Collected data
⟨
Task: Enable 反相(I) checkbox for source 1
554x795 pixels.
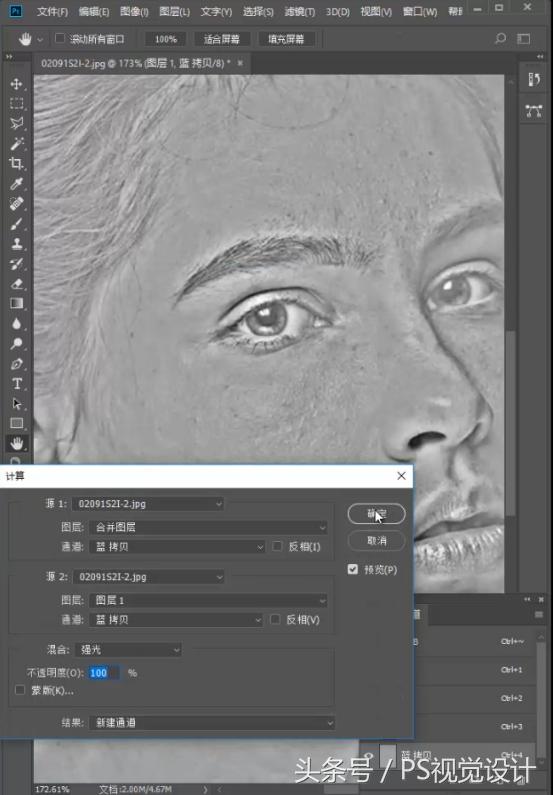Action: (277, 546)
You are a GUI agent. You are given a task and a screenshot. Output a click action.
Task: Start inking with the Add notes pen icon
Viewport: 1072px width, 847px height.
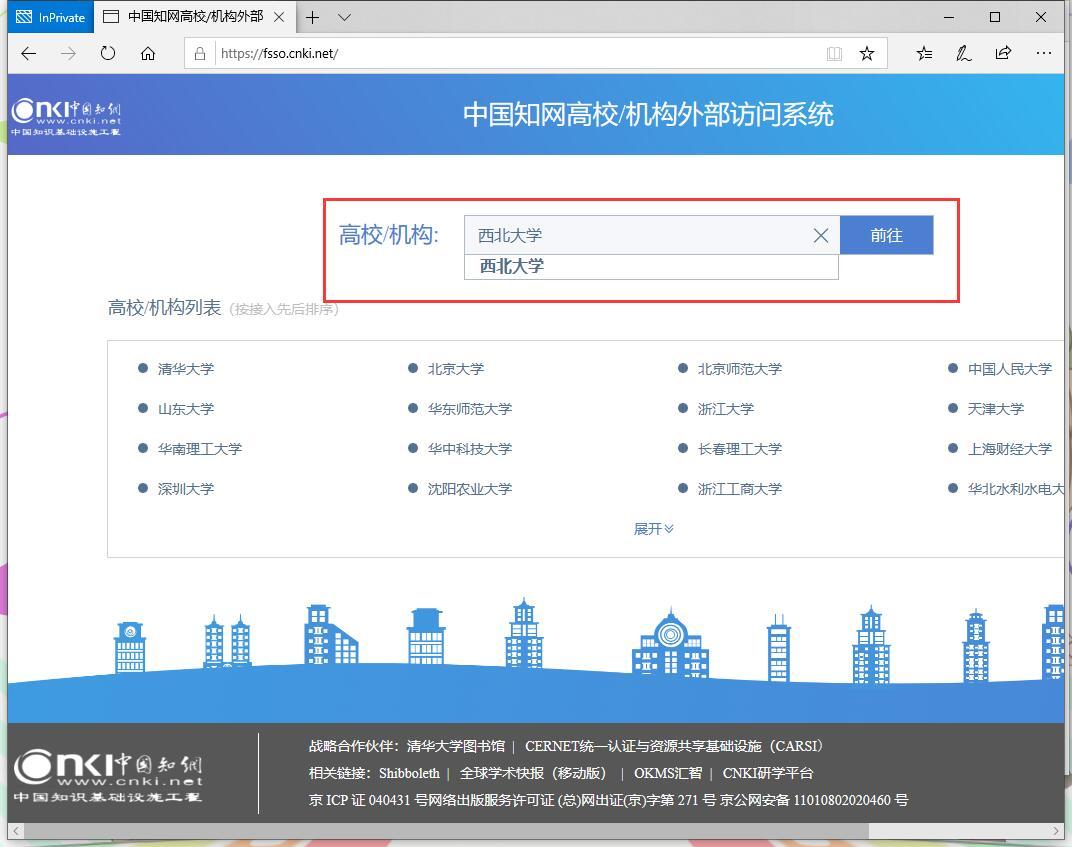(963, 53)
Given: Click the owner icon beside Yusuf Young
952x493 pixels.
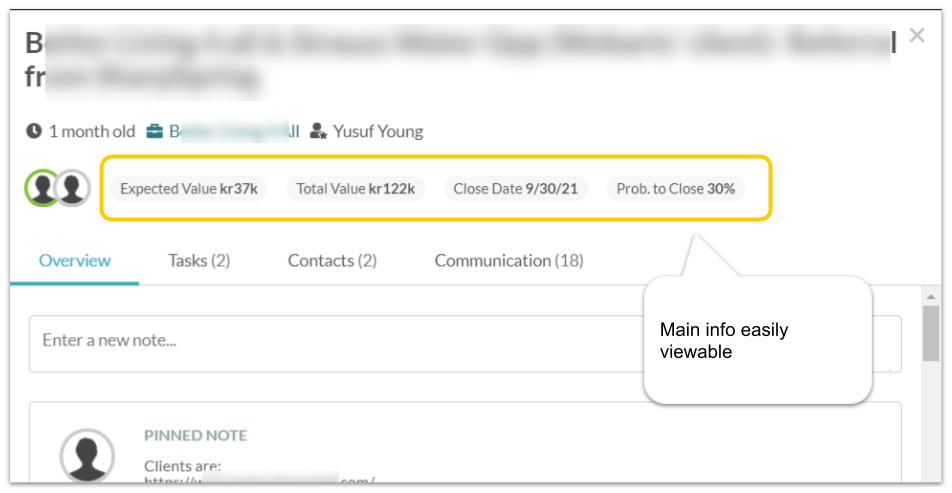Looking at the screenshot, I should [x=319, y=131].
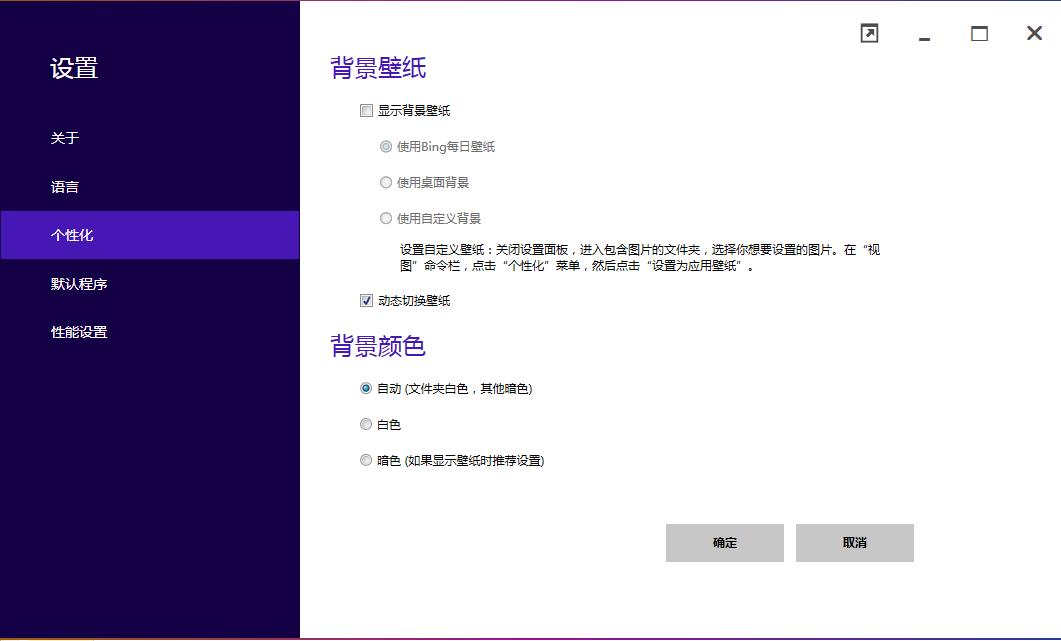Close the settings window
1061x641 pixels.
[x=1034, y=34]
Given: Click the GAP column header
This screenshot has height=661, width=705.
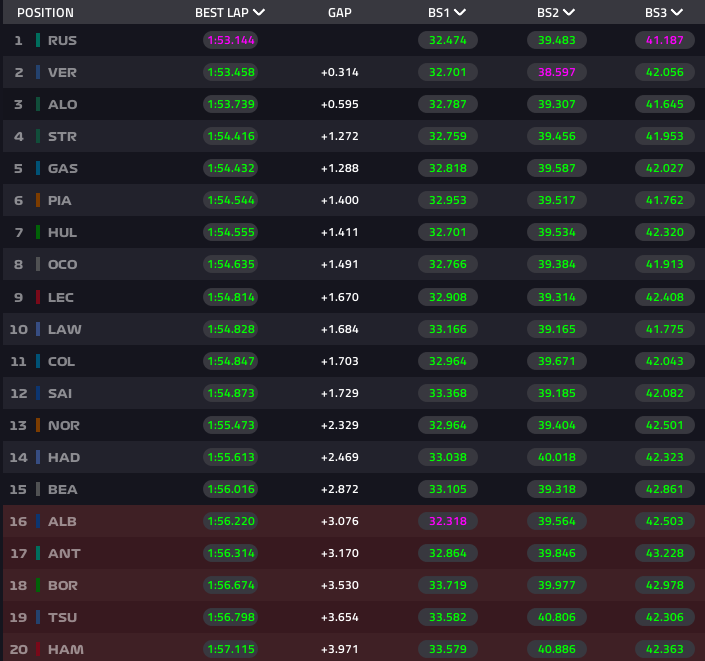Looking at the screenshot, I should (x=339, y=13).
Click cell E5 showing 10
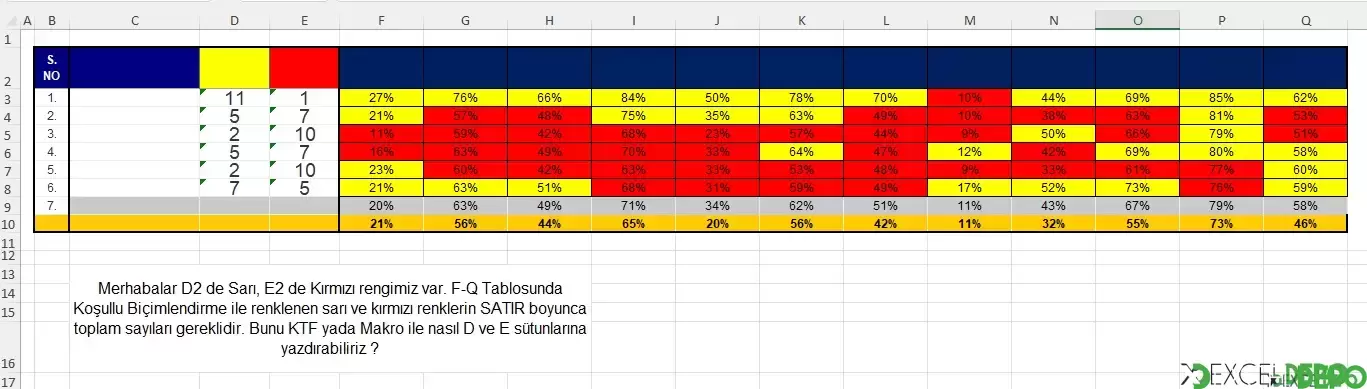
⟩
◆ EXERCISE GOAL
In the data, the line that contains "Given: Click the GAP column header" begins the part to write out; restate it and each line after it word for word through the end, with no pictures.

◆ WORKED SOLUTION
Given: Click the GAP column header
This screenshot has height=661, width=705.
Looking at the screenshot, I should (x=339, y=13).
Click cell E5 showing 10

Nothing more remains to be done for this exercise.